Work to do:
Rewrite the lines below, replacing every "GUI agent" with "desktop assistant" and changing nothing else.

Rows of pointing data:
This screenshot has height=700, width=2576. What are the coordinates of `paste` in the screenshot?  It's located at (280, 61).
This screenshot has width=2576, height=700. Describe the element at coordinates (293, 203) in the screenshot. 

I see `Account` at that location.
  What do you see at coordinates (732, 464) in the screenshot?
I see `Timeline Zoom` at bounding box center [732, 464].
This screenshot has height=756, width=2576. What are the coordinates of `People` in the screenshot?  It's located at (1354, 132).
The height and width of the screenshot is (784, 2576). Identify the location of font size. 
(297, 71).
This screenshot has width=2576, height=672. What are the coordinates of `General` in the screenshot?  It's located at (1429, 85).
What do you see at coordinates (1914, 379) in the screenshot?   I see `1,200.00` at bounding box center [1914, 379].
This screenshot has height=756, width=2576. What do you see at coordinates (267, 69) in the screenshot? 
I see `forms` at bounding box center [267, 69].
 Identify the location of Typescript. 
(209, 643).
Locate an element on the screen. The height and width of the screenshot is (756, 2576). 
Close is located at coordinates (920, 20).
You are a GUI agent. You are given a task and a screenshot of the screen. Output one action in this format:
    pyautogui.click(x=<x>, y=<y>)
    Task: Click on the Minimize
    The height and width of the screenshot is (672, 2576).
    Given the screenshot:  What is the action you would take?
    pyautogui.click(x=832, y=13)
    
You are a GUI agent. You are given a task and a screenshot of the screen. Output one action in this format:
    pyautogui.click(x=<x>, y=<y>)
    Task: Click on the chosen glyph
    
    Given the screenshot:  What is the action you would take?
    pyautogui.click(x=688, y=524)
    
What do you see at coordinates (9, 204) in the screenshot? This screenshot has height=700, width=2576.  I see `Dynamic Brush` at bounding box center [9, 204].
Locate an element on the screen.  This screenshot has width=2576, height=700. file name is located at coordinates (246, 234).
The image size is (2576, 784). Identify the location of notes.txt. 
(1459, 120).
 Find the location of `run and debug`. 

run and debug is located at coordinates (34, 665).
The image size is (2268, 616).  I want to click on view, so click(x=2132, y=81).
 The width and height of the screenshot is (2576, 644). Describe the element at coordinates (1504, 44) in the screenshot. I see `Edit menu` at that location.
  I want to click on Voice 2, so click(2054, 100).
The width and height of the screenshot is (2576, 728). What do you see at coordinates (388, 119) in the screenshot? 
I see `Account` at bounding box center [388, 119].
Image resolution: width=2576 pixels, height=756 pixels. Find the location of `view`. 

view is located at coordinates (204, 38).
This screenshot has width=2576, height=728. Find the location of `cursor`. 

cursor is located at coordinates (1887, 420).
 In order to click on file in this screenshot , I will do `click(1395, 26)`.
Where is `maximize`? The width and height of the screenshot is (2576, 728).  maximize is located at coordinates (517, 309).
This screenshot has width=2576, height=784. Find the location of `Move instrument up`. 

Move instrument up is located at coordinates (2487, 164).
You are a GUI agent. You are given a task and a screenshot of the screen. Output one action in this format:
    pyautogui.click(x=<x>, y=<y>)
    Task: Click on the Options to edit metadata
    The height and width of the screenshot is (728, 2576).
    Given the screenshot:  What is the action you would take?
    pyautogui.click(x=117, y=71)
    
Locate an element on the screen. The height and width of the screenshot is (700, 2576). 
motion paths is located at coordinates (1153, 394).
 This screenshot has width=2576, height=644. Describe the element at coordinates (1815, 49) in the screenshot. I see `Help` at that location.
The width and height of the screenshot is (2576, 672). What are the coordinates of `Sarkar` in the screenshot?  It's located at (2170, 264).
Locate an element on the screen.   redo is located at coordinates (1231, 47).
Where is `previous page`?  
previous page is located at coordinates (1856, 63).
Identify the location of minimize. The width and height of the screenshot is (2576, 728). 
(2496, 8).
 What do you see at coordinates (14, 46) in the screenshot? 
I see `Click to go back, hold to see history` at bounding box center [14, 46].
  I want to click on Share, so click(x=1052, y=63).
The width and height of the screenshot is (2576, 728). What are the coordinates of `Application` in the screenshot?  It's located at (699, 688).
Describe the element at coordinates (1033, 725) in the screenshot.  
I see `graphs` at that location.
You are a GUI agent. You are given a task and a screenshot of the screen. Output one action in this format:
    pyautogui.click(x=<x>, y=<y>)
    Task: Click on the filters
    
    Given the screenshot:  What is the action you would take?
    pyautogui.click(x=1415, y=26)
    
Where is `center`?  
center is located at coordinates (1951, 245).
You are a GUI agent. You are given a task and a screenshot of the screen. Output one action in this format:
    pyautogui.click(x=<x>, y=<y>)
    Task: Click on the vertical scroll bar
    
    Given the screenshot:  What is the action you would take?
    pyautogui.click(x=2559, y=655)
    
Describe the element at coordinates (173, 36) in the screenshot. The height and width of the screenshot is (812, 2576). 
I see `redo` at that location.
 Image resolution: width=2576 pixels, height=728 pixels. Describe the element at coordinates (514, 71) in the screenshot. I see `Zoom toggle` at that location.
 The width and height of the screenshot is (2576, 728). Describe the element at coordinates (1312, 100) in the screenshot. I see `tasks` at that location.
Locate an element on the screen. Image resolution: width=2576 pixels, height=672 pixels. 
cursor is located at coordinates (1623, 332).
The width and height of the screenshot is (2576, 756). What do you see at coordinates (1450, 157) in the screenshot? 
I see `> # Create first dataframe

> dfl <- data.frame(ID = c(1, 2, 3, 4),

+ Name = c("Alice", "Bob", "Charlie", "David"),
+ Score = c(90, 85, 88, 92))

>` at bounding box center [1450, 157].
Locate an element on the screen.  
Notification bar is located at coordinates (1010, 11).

Written response:
This screenshot has height=700, width=2576. What are the coordinates of `paste` in the screenshot?  It's located at (280, 61).
This screenshot has width=2576, height=700. Describe the element at coordinates (293, 203) in the screenshot. 

I see `Account` at that location.
  What do you see at coordinates (732, 464) in the screenshot?
I see `Timeline Zoom` at bounding box center [732, 464].
This screenshot has height=756, width=2576. What are the coordinates of `People` in the screenshot?  It's located at (1354, 132).
The height and width of the screenshot is (784, 2576). Identify the location of font size. 
(297, 71).
This screenshot has width=2576, height=672. What are the coordinates of `General` in the screenshot?  It's located at (1429, 85).
What do you see at coordinates (1914, 379) in the screenshot?   I see `1,200.00` at bounding box center [1914, 379].
This screenshot has height=756, width=2576. What do you see at coordinates (267, 69) in the screenshot? 
I see `forms` at bounding box center [267, 69].
 Identify the location of Typescript. 
(209, 643).
Locate an element on the screen. The height and width of the screenshot is (756, 2576). 
Close is located at coordinates (920, 20).
You are a desktop assistant. You are given a task and a screenshot of the screen. Output one action in this format:
    pyautogui.click(x=<x>, y=<y>)
    Task: Click on the Minimize
    The height and width of the screenshot is (672, 2576).
    Given the screenshot:  What is the action you would take?
    pyautogui.click(x=832, y=13)
    
You are a desktop assistant. You are given a task and a screenshot of the screen. Output one action in this format:
    pyautogui.click(x=<x>, y=<y>)
    Task: Click on the chosen glyph
    
    Given the screenshot:  What is the action you would take?
    pyautogui.click(x=688, y=524)
    
What do you see at coordinates (9, 204) in the screenshot? This screenshot has height=700, width=2576.  I see `Dynamic Brush` at bounding box center [9, 204].
Locate an element on the screen.  This screenshot has width=2576, height=700. file name is located at coordinates (246, 234).
The image size is (2576, 784). Identify the location of notes.txt. 
(1459, 120).
 Find the location of `run and debug`. 

run and debug is located at coordinates (34, 665).
The image size is (2268, 616).  I want to click on view, so click(x=2132, y=81).
 The width and height of the screenshot is (2576, 644). Describe the element at coordinates (1504, 44) in the screenshot. I see `Edit menu` at that location.
  I want to click on Voice 2, so click(2054, 100).
The width and height of the screenshot is (2576, 728). What do you see at coordinates (388, 119) in the screenshot? 
I see `Account` at bounding box center [388, 119].
Image resolution: width=2576 pixels, height=756 pixels. Find the location of `view`. 

view is located at coordinates (204, 38).
This screenshot has width=2576, height=728. Find the location of `cursor`. 

cursor is located at coordinates (1887, 420).
 In order to click on file in this screenshot , I will do `click(1395, 26)`.
Where is `maximize`? The width and height of the screenshot is (2576, 728).  maximize is located at coordinates (517, 309).
This screenshot has width=2576, height=784. Find the location of `Move instrument up`. 

Move instrument up is located at coordinates (2487, 164).
You are a desktop assistant. You are given a task and a screenshot of the screen. Output one action in this format:
    pyautogui.click(x=<x>, y=<y>)
    Task: Click on the Options to edit metadata
    The height and width of the screenshot is (728, 2576).
    Given the screenshot:  What is the action you would take?
    pyautogui.click(x=117, y=71)
    
Locate an element on the screen. The height and width of the screenshot is (700, 2576). 
motion paths is located at coordinates (1153, 394).
 This screenshot has width=2576, height=644. Describe the element at coordinates (1815, 49) in the screenshot. I see `Help` at that location.
The width and height of the screenshot is (2576, 672). What are the coordinates of `Sarkar` in the screenshot?  It's located at (2170, 264).
Locate an element on the screen.   redo is located at coordinates (1231, 47).
Where is `previous page`?  
previous page is located at coordinates (1856, 63).
Identify the location of minimize. The width and height of the screenshot is (2576, 728). 
(2496, 8).
 What do you see at coordinates (14, 46) in the screenshot? 
I see `Click to go back, hold to see history` at bounding box center [14, 46].
  I want to click on Share, so click(x=1052, y=63).
The width and height of the screenshot is (2576, 728). What are the coordinates of `Application` in the screenshot?  It's located at (699, 688).
Describe the element at coordinates (1033, 725) in the screenshot.  
I see `graphs` at that location.
You are a desktop assistant. You are given a task and a screenshot of the screen. Output one action in this format:
    pyautogui.click(x=<x>, y=<y>)
    Task: Click on the filters
    
    Given the screenshot:  What is the action you would take?
    pyautogui.click(x=1415, y=26)
    
Where is `center`?  
center is located at coordinates (1951, 245).
You are a desktop assistant. You are given a task and a screenshot of the screen. Output one action in this format:
    pyautogui.click(x=<x>, y=<y>)
    Task: Click on the vertical scroll bar
    
    Given the screenshot:  What is the action you would take?
    pyautogui.click(x=2559, y=655)
    
Describe the element at coordinates (173, 36) in the screenshot. The height and width of the screenshot is (812, 2576). 
I see `redo` at that location.
 Image resolution: width=2576 pixels, height=728 pixels. Describe the element at coordinates (514, 71) in the screenshot. I see `Zoom toggle` at that location.
 The width and height of the screenshot is (2576, 728). Describe the element at coordinates (1312, 100) in the screenshot. I see `tasks` at that location.
Locate an element on the screen. Image resolution: width=2576 pixels, height=672 pixels. 
cursor is located at coordinates (1623, 332).
The width and height of the screenshot is (2576, 756). What do you see at coordinates (1450, 157) in the screenshot? 
I see `> # Create first dataframe

> dfl <- data.frame(ID = c(1, 2, 3, 4),

+ Name = c("Alice", "Bob", "Charlie", "David"),
+ Score = c(90, 85, 88, 92))

>` at bounding box center [1450, 157].
Locate an element on the screen.  
Notification bar is located at coordinates (1010, 11).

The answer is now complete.